TASK PROMPT: Go through the data below and return each line where the string "agent" appears.

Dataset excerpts
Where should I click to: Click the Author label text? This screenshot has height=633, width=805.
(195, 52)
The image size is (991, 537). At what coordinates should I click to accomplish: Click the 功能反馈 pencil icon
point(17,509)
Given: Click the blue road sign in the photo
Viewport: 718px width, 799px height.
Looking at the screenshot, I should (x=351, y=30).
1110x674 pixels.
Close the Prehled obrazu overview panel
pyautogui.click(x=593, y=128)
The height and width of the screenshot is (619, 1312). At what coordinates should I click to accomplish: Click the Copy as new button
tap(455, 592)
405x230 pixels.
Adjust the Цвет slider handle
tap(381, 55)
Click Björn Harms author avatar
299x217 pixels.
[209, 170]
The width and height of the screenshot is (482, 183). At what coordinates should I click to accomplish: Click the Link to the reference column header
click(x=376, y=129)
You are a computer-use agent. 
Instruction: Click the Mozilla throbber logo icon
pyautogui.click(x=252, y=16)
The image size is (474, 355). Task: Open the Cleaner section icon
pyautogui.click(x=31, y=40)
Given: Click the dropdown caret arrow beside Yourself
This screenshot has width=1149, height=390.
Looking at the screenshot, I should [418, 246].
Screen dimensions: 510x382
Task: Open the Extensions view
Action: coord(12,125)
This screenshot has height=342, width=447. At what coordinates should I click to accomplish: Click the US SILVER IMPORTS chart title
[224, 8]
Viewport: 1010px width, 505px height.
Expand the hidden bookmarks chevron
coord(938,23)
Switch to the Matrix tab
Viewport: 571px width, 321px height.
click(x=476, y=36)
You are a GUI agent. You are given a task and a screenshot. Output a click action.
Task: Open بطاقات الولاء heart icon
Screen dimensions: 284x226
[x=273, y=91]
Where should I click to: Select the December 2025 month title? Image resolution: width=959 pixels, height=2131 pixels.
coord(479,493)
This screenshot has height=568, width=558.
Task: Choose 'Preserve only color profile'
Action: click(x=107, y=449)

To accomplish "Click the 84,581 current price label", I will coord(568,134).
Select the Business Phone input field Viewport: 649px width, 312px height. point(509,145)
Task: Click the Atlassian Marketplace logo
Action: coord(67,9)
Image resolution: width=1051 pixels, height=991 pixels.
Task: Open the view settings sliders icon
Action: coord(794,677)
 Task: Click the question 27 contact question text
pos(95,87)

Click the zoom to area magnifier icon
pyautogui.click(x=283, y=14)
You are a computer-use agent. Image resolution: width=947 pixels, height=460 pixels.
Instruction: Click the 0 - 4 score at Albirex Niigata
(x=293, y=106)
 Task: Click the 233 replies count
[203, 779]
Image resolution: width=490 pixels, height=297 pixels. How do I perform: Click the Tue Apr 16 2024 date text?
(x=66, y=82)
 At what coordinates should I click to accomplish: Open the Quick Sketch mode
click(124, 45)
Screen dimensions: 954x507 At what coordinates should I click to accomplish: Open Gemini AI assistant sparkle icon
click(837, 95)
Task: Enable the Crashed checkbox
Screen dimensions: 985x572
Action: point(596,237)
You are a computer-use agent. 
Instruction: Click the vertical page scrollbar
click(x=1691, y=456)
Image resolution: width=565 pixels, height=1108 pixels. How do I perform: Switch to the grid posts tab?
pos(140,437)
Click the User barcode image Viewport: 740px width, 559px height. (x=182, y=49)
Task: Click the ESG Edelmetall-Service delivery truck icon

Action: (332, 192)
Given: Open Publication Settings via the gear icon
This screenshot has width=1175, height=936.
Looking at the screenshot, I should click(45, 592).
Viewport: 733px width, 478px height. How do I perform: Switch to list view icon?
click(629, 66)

RESPONSE BELOW:
You are a computer-use agent. 
You are a GUI agent. You are given a task and a screenshot. Output a click action.
You are a computer-use agent. Image resolution: width=947 pixels, height=460 pixels.
You are a computer-use agent. 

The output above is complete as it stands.